### [Document text]
________________________

Kenji Mizoguchi 1898-1956
Japanese film director and scriptwriter.
During the three decades of his career as a film director, Mizoguchi was one of the most distinctive and dominant figures in the Japanese motion picture industry. In the early 1950s he achieved breakthrough success in the international art film market, and was hailed by European critics as one of the world's great cinema artists. Both praise and criticism of Mizoguchi centers on his trademark style and themes: his preference for panoramic long shots over closeups; his tendency to let entire scenes play out in one uninterrupted take; his pre-occupation with downtrodden women; and his meticulous recreation of historical settings.

________________________

### [Data block]
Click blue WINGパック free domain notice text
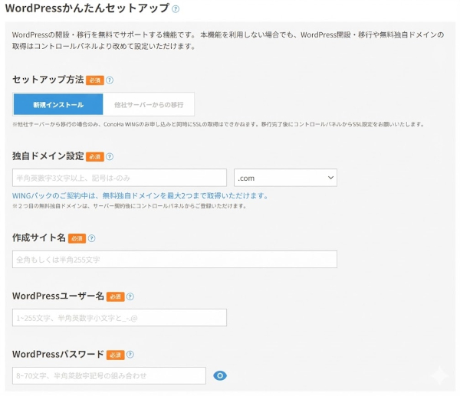The width and height of the screenshot is (460, 396). [140, 195]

________________________

### [Written tasks]
**a)** Please translate this sentence from the Kenji Mizoguchi entry into Spanish: "In the early 1950s he achieved breakthrough success in the international art film market, and was hailed by European critics as one of the world's great cinema artists."
**b)** Answer these from the Kenji Mizoguchi entry:
(i) What years are given for his birth and death?
(ii) Besides film director, what other role does it assign him?
(iii) How long did his career as a film director last?
**c)** Pick up the Kenji Mizoguchi entry after its final sentence and write one further paragraph in the same reference-book style.

### [The replies]
**a)** A principios de la década de 1950 logró un éxito decisivo en el mercado internacional del cine de arte y fue aclamado por los críticos europeos como uno de los grandes artistas cinematográficos del mundo.

**b)**
(i) 1898 and 1956
(ii) Scriptwriter
(iii) Three decades

**c)**
When Mizoguchi was growing up in Tokyo, his father lost everything in a failed business venture; as a result, Mizoguchi's beloved older sister Suzu was sold into prostitution. According to biographers, this trauma determined Mizoguchi's lifelong personal fascination with sexually exploited women, reflected in many of his films, including Gion no shimai (Sisters of the Gion), Saikaku ichidai onna (The Life of Oharu), Ugetsu monogatari, and Akasen chitai (Street of Shame). Denied an education by his penurious father, he eventually attended art school with Suzu's financial help, and worked as a commercial artist before obtaining a job as a low-level functionary at the Nikkatsu film studio in 1922. He quickly rose through the ranks and got an opportunity to direct films, the first of which, Ai ni yomigaeru hi (The Resurrection of Love), was released in 1923. Mizoguchi negotiated his career with care and flexibility, managing to maintain his characteristic style and subject matter through changing cultural fashions and political demands, first from the Fascist Japanese government during the 1930s and early 1940s, and then from the occupying American forces following Japan's defeat in World War II.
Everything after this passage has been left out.